DNA sequencing showed that several South African species look very similar or morphologically identical to S. yendoi but show significant genetic differences.

Series of investigations

A 2015 paper out of the Maneveldt laboratory was the first report ever for the non-geniculate coralline algae, where names had been unequivocally assigned (using DNA sequencing) that demonstrated that geographically overlapping (in close proximity to each other) species are genetically more similar than morpho-anatomical nearly indistinguishable species whose distributions are widely disjunct (e.g. Japan – South Africa).

“In other words, we showed that species were NOT generally widely distributed across ocean basins – this then sparked a series of investigations, and the genus Spongites was chosen as our starting point because it is the most ecologically important genus of non-geniculate coralline algae in South Africa,” Maneveldt says.

Non-geniculate coralline algae can be contrasted with geniculate algae – geniculate corallines are small branching, jointed, and tree-like plants. The plants are made flexible by having non-calcified sections (genicula) separating longer calcified sections (intergenicula). The non-geniculate corallines are entirely crustose and calcified, lacking any uncalicifed joints.

Cryptic, pseudocryptic

According to Maneveldt, taxonomists have highly underestimated the diversity of coralline algae, not just in South Africa, but also across the world. 

Several species are cryptic/pseudocryptic and so morphology and anatomy can no longer be trusted for specimen identification. 

DNA sequencing, which especially incorporates sequences from historical type specimens, is essential for unequivocal assigning of a specimen to a species name. 

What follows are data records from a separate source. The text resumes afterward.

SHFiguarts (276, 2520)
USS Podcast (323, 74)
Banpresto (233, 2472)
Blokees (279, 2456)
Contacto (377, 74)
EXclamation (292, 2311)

Species appear to be largely endemic to their coastlines and most species (especially temperate species) are not widely distributed across ocean basins.

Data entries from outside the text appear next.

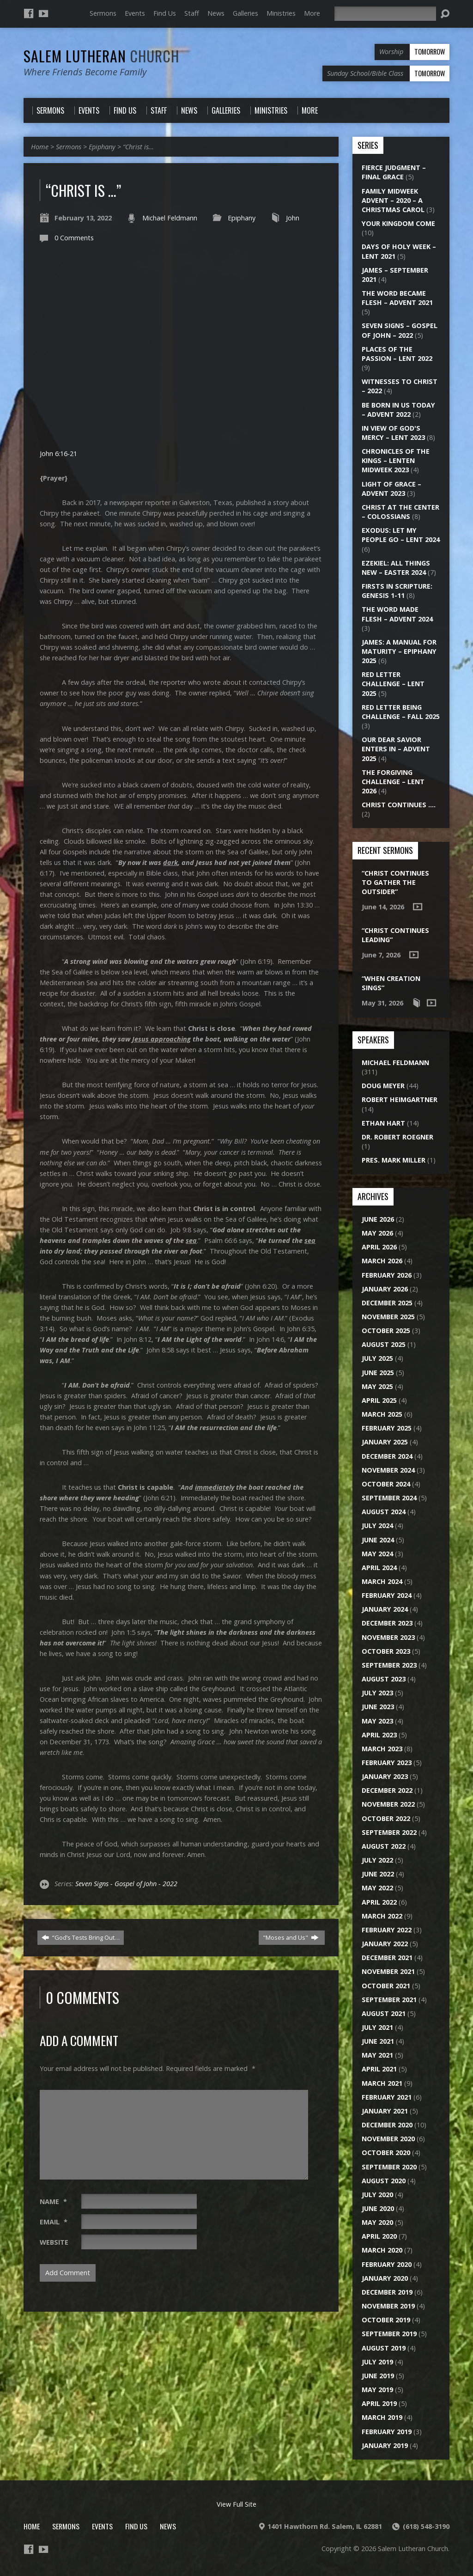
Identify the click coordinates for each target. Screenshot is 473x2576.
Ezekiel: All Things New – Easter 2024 (396, 568)
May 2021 (377, 2055)
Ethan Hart (383, 1123)
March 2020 (382, 2250)
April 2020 (379, 2236)
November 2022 (388, 1804)
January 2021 (385, 2111)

The new species were described under the genus Chamberlainium and include C. capense, C. glebosum, and C. occidentale.


Thus far, none of the species previously reported from South Africa based on morpho-anatomy, and whose type localities are on other continents, is correctly applied in South Africa.  

Maneveldt says this means that South African species are largely endemic and need to be the focus of conservation efforts. Some of the country’s coralline species are restricted to only about 10km of coastline, which makes understanding these algae particularly important.

“Threats to endemic species carry a great risk of extinction not only to the species themselves, but also to the myriad of ecosystem services that they provide,” Maneveldt said.   

Ecological, economic importance

Posing as Spongites yendoi, these newly described species are the most prominent intertidal species along the entire South African coastline. 

They serve as an essential food source for a host of intertidal molluscs (e.g. chitons and limpets), particularly in their juvenile stages.

Their interactions with the limpet Scutellastra cochlear mediates competitive interactions along our rocky shores and thus also determines relative cover abundances of these species.

They have a mechanism (epithallial and cortical shedding) for remaining free of fouling organisms; this then also regulates the diversity of epibionts associated with these species.

Many of these corallines produce a chemical cue that initiates the settlement of molluscs, which then also assist in keeping their surfaces free of fouling organisms.

Coralline algae (in general) also have a number of economic uses including medicinal use in the preparation of dental bone implants. Coralline rubble, known as “maerl”, is used in calcium mineral supplements, as soil pH conditioners, in the filtration of acidic drinking water, and as food additives (e.g. antacids) for livestock.

It has also come to light that coralline algae are possibly the largest source of carbon in the biosphere, suggesting that they may play an important role in carbon sequestration and mitigation of climate change.

The study is linked to the Foundational Biodiversity Information Programme’s (FBIP) SeaKeys project – a large collaboration that aims to collate and increase marine biodiversity information in service of society.